Hi, Alan!
Furthermore, I would like to suggest going back to original ordering with digest/hash 
verification being done before examining Sequence Number, because it simplifies the 
algorithm. I don't think that checking Sequence Number first provides much protection 
against CPU exhaustion attacks, because Sequence Numbers are transmitted in clear text 
and it wouldn't be that difficult for an attacker to come up with a valid Sequence Number 
to pass "cheap" check.
   Yes.

   The "secure sequence numbers" draft attempts to address these issues.
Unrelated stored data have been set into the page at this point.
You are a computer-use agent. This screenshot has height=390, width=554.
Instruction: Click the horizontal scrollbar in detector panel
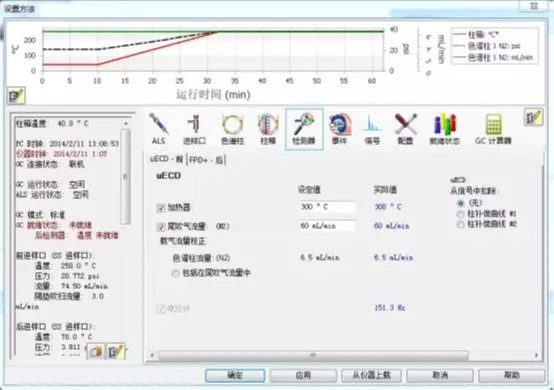pyautogui.click(x=313, y=355)
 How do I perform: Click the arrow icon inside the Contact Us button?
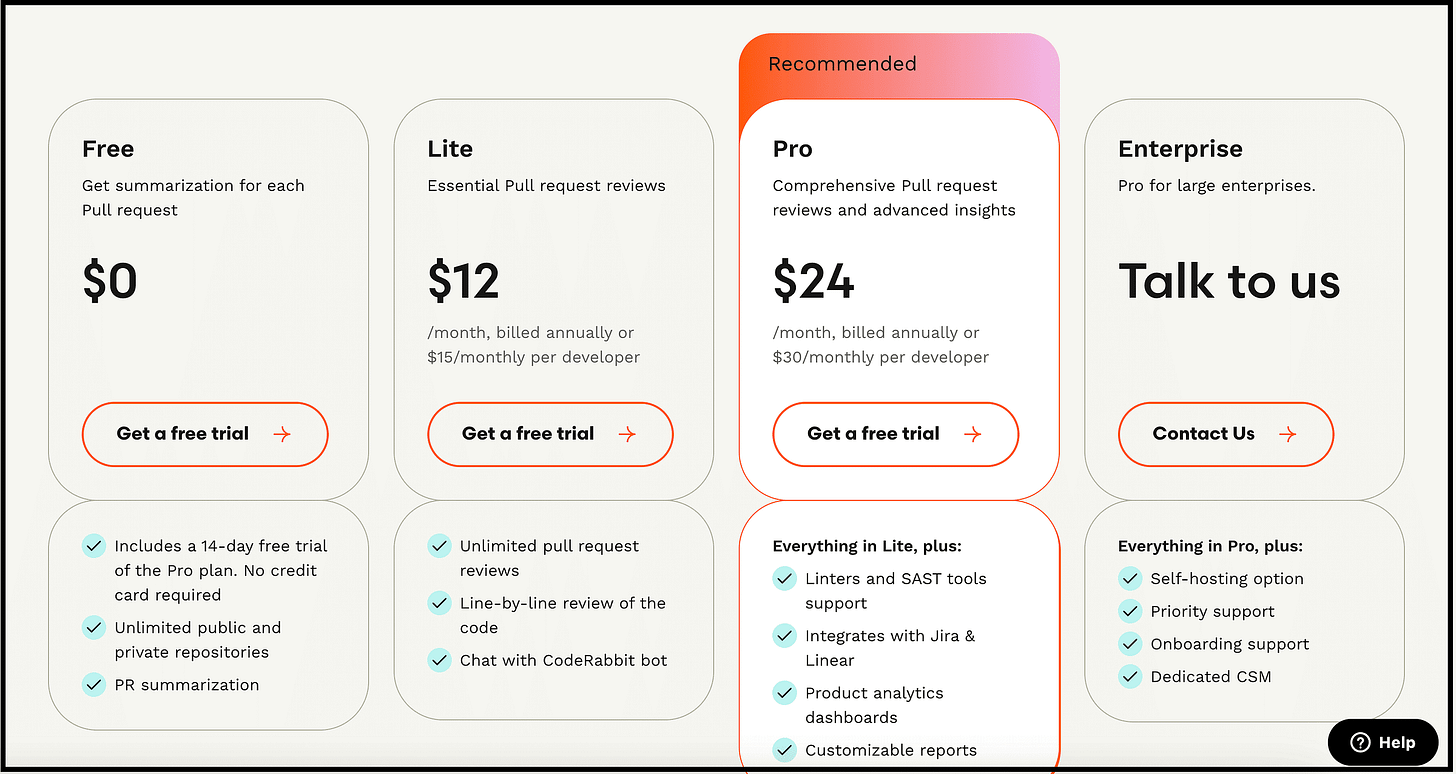coord(1290,434)
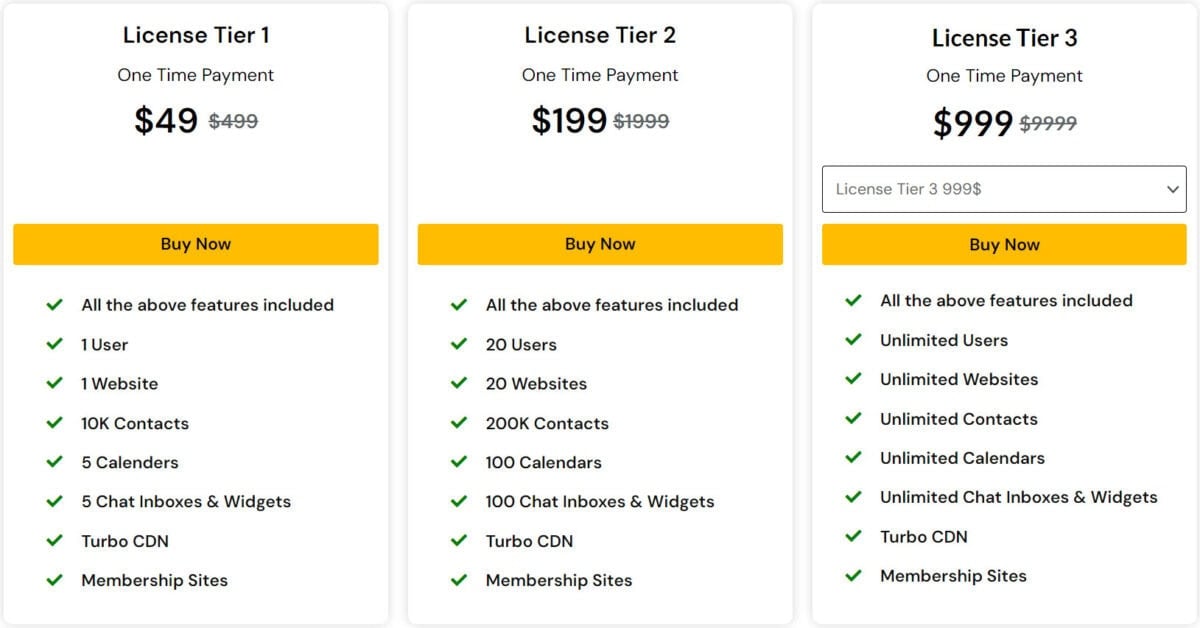Select the checkmark beside Turbo CDN in Tier 1

[55, 541]
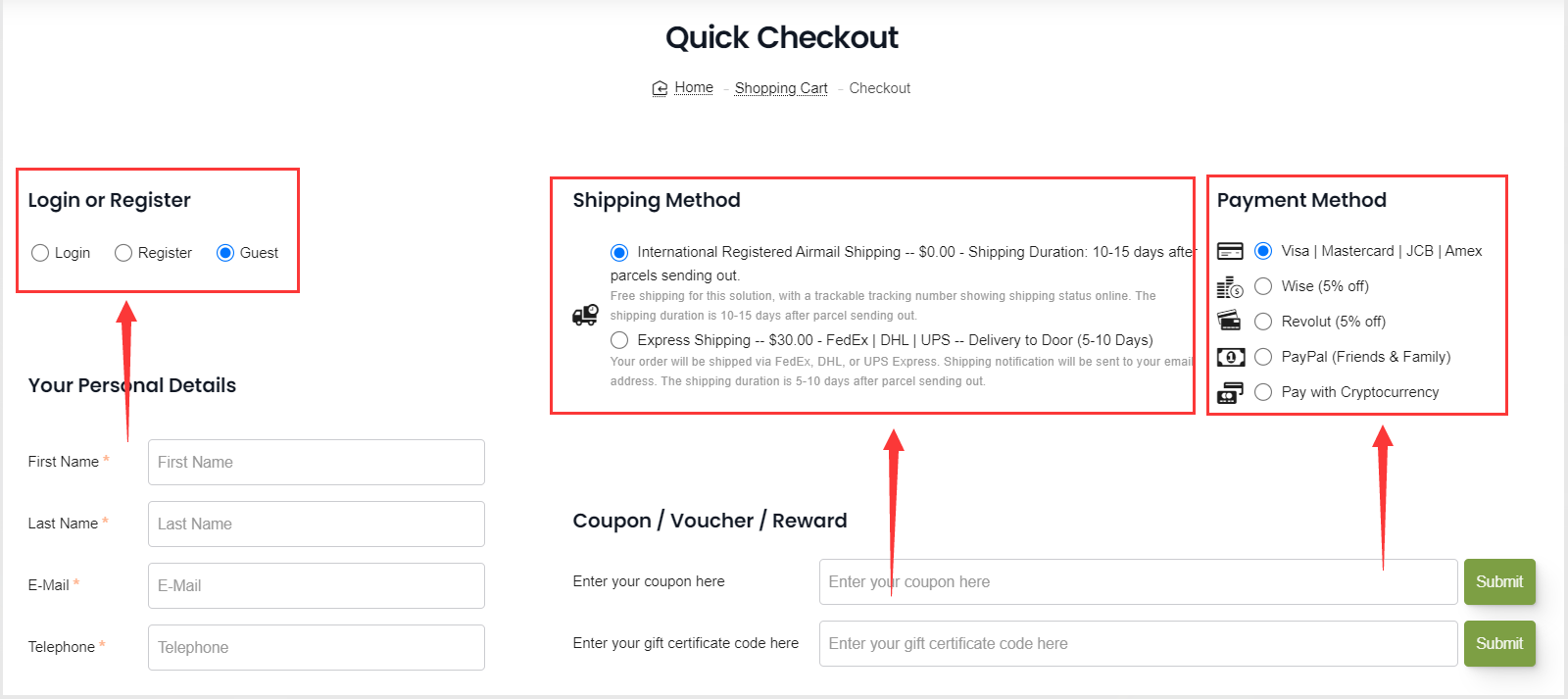Viewport: 1568px width, 699px height.
Task: Click the shipping truck icon
Action: click(x=585, y=315)
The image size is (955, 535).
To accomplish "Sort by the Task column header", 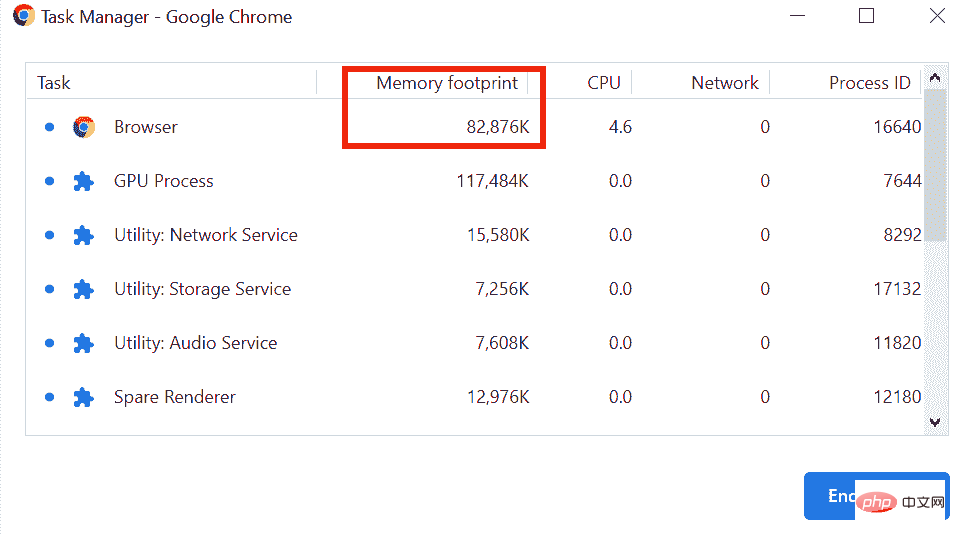I will (x=54, y=83).
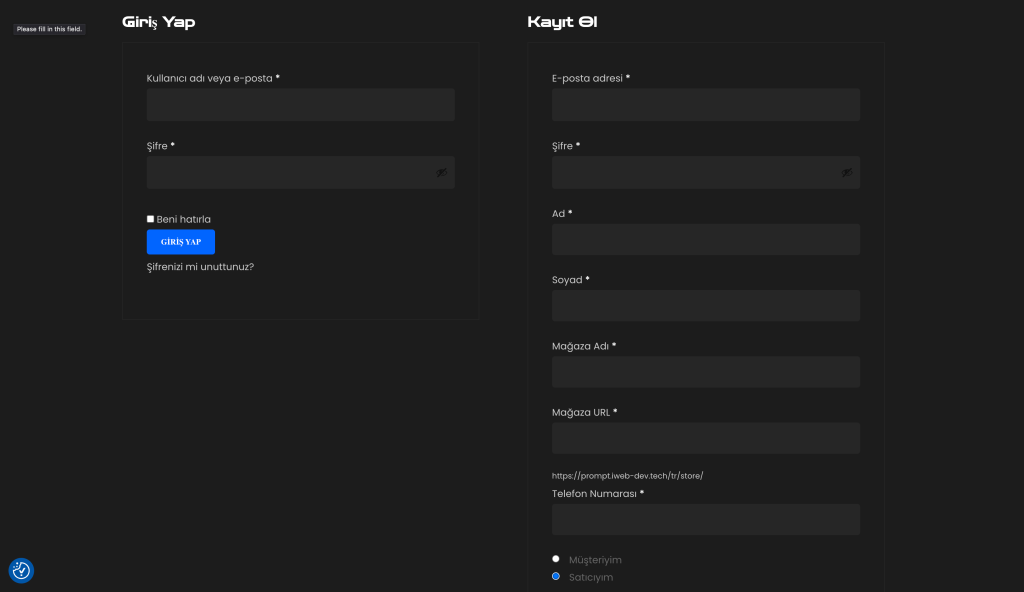Enable the Beni hatırla checkbox

click(x=151, y=219)
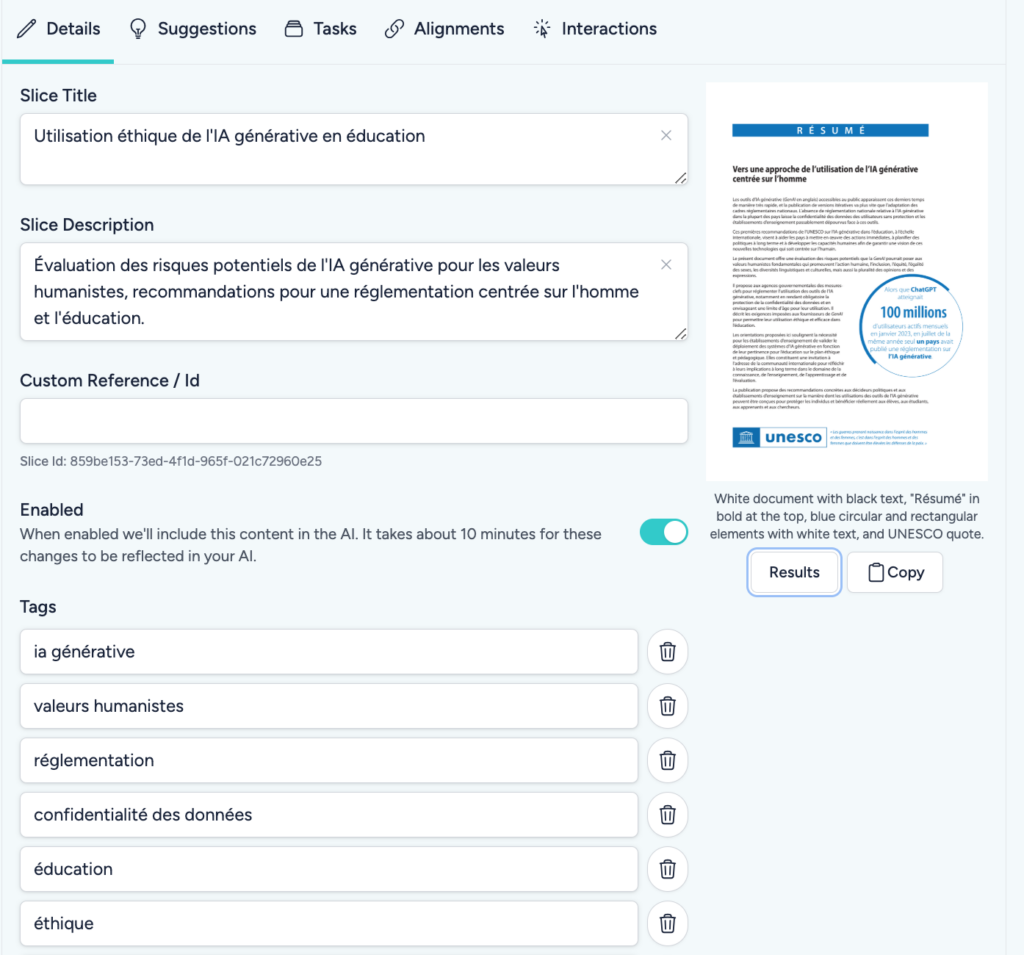Click the Results button

point(794,572)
Thank you for the pointer. It seems that the "secure sequence numbers" draft makes the same mistake as RFC 5880 of putting bfd.AuthSeqKnown and bfd.RcvAuthSeq manipulations before FNV-1a digest calculation in Section 7. <https://www.ietf.org/archive/id/draft-ietf-bfd-secure-sequence-numbers-09.html#name-meticulous-keyed-fnv1a-auth> "Meticulous Keyed FNV1A Authentication" (part "Receipt Using Meticulous Keyed FNV1A Authentication"):

   Otherwise (bfd.AuthSeqKnown is 0), bfd.AuthSeqKnown MUST be set to
   1, and bfd.RcvAuthSeq MUST be set to the value of the received
   Sequence Number field.

   Replace the contents of the Digest field with zeros, and calculate
   the FNV-1a digest as described below. If the calculated FNV-1a
   digest is equal to the received value of the Digest field, the
   received packet MUST be accepted. Otherwise (the digest does not
   match the Digest field), the received packet MUST be discarded.